Eclipse Inspires Young Astronomers In Central Florida
Thousands of spectators across central Florida looked at the sky Monday afternoon as the moon covered up the sun for a few minutes during a solar eclipse. Many places across the area hosted eclipse viewing parties that offered safe viewing opportunities.
Clouds got in the way for some residents, but that didn't stop young onlookers at Seminole Sate College from asking big questions about the universe.
At Seminole State, the staff handed out more than 4,500 eclipse viewing glasses. In total, the college's planetarium outreach distributed more than 8,000 pairs.

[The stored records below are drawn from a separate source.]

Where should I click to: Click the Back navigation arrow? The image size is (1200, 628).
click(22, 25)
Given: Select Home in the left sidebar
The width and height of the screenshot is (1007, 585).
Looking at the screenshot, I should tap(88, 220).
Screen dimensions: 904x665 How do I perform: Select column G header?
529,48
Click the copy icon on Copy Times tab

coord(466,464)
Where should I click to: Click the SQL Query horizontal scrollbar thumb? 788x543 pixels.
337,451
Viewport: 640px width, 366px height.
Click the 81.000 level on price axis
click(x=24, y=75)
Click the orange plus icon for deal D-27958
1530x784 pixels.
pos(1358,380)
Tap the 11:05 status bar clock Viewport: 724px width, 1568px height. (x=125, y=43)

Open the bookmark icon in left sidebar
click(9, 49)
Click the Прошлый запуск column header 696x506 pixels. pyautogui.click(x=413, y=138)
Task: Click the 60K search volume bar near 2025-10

"The fact that we were able to touch so many people in the community and get so many people to participate is fantastic," said planetary coordinator Michael McConville.
People lined up outside to take a peak at the sun through one of the planetarium's telescopes, outfitted to safetly view the sun. "I’ve never seen [an eclipse] before and it’s a really big deal, a once in a lifetime thing so I might as well see it why I’m alive," said 18 year old McKenzie Brown. Her brother Chad, 11 years old, waited with the same enthusiasm, showing off his eclipse glasses.
Rafiqual Kahn brought his son Ishraq, 13 years old, to the event. Despite his young age, this wasn't Ishraq's first eclipse. The two lived in Bangladesh and were able to see one while Ishraq was around four years old. Still, Rafiqual was happy to see so many parents and kids enthusiastic about the eclipse. "Everyone is excited and everyone here will see one, and that is very good," he said.
Siblings William Palma, seven years old, and Angeline Palma, 13 years old, were skipping school Monday. Approved by mom Melisa Gomez, of course.
"I think it’s important, I wanted to bring all of them, I have five but I wasn’t able to bring everybody but I think it’s something they’re going to remember for ever. They can learn a lot. It’s great to see kids wanted to know about science and planets and how things work. I think it’s pretty amazing," said Gomez.
Planetary coordinator Michael McConville said plenty of kids came up to him Monday to say they want to be astronauts, or astronomers or scientists now. The event inspired them.
"It’s a sign that what we’re doing, and what other organizations are doing around the area to get people involved in science and to get people to think about this," said McConville. "That’s the greatest thing we can ask for is that people have that better understanding of where they are in the universe and how science works. They get to see an eclipse, too. That’s pretty awesome."
He expects to see those same kids back at his planetarium, learning all about our solar system, very soon.